The analysis indicates the presence of i: \ tom sulfur ie nitrogen atom. S found. i8, i6%, N found. ;, 91%, 18.430 / 0, 7.920 / 0. The Polvamid dissolves easily and colorlessly in cold in-cresol. It slowly dissolves in concentrated sulfuric acid with a strong yellow color and the development of S 02. Concentrated formic acid and acetic acid only dissolve when heated. In the cold, the polyamide separates out of these solutions. N-methyl-pyrrolidone and ethylene chlorohydrin behave in the same way. Double normal caustic soda at 80 ° apparently ineffective. Example 12 To a solution of 0.02 mol (6.85 g) of N # N'-di - [; - rhodanhexyl] urea (flakes of benzene, melting point 72 to 73 °) in 42 cc of ethanol is left at 25 to 27 ° 0.02 mol of sodium disulphide was added dropwise to two cc of water. The reaction product immediately precipitates as a fine, rapidly coarsening powder with complete discoloration. After standing in the refrigerator for 3 hours, it is filtered off and washed thoroughly with cold water until it is free of electrolytes. The polyamide dried at 50 ° melts between 113 and 114 °, yield 96% of theory. Conc. Sulfuric acid causes strong swelling without complete dissolution occurring even after prolonged standing. In m-cresol it dissolves easily even in the cold. The melt can be spun into endless threads that can be oriented by stretching. Example3 To a solution of 0.02 mol of N # W-di - [@ - rhodanhexyl] urea obtained by reacting N # N'-di [Z'-chlorhexyl) urea with potassium rhodanide in boiling ethanol, 0.022 mol Sodium tetrasulfide (produced by dissolving 3 g atoms of sulfur in a concentrated aqueous solution of crystalline sodium sulfide and heating in a boiling water bath for 4 hours) was added dropwise over the course of 12 minutes at 24 °. Initially, the dropwise solution was completely decolorized, and only at the end did the yellow coloration persist. The polyamide immediately precipitates out fine and can be filtered very easily after standing in the refrigerator for 5 hours. Practically quantitative yield. The light yellow polyamide melts at 97 to 100 °. Elastic threads can be drawn from the melt long after it has solidified.

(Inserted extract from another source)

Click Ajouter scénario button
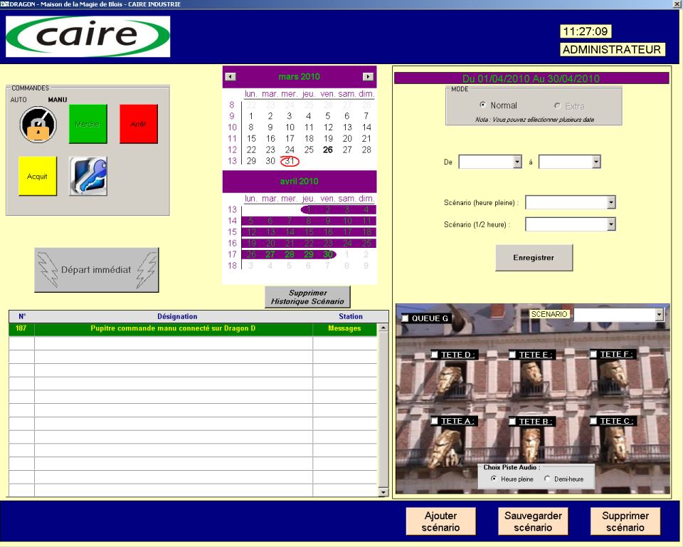This screenshot has width=683, height=547. [x=440, y=521]
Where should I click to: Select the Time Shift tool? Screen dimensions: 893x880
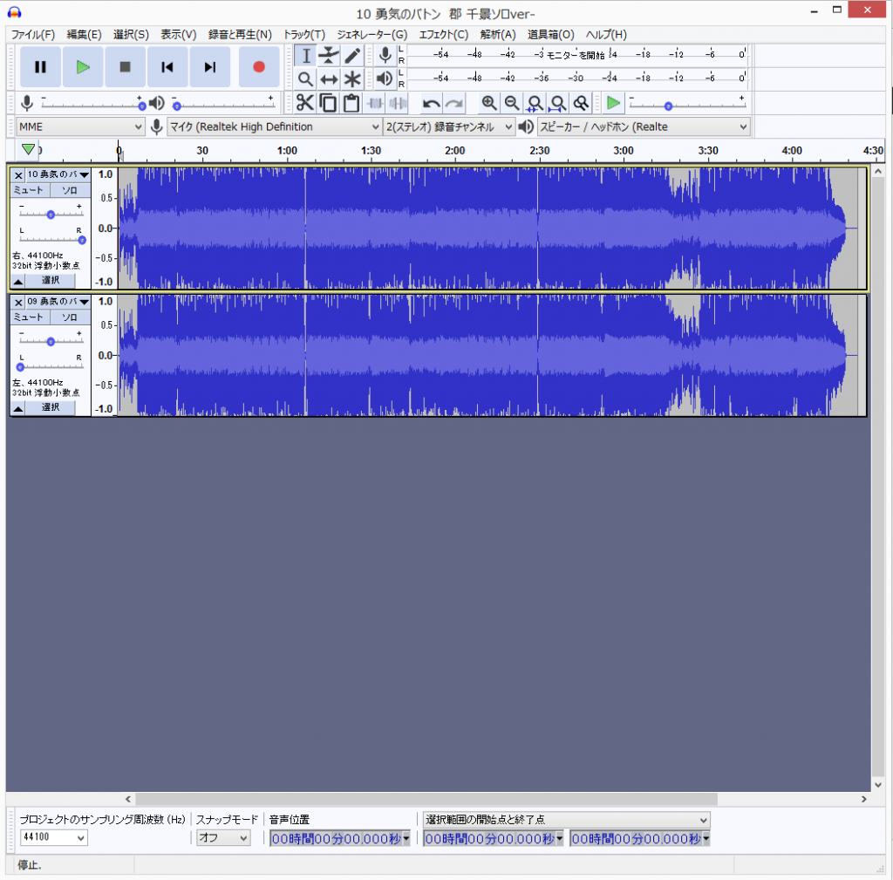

If the polycondensation is carried out at 50 °, a more strongly colored polyamide is obtained in quantitative yield which also melts at 96 to 100 ° and which gives less strong threads. Example 4 0.04M01 sodium sulfide in 3.5 times normal aqueous solution is added dropwise at 25 ° to 30 ° to a solution of 0.02N-101 N # N'-di- [Z-rhodanhexyl] urea prepared as in Example 3. The reaction product separates out as a colorless, very fine, but nevertheless easily filterable precipitate. Yield 96% of theory. Melting point 118 to i21 °. The melt can be spun into threads that can only be oriented by stretching shortly after spinning. Example s To a solution of 0.1 mole of di - [@ - rhodanhexyl] sulfone in 4 times the amount of ethanol is added 20 ° with stirring o, 12 Alol potassium disulfide in con- centered alcoholic solution. The polysulfone Polydisulfide falls immediately as a fine, colorless powder the end. It melts at io5 ° and can be taken from the Melt to be spun into threads.

Claims (1)

PATENT CLAIMS: i. Method of making linear Polyamides with divalent sulfur in the Chain, characterized in that connection gen, the two bound to Kolilenstoftatome Rhodan groups or a rhodan group and a thiosulfuric acid ester group and in the Chain or aniide and / or sulfo groups contain finite soluble sulfides or poly- sulfides are implemented, preferably iii Presence of organic solvents. especially alcohols and ainides. 2. The method according to claim i, characterized in that indicates that the implementation at an early stage still free of amide and sulfone groups functional compounds with rhodan or or final thiosulfuric acid used will.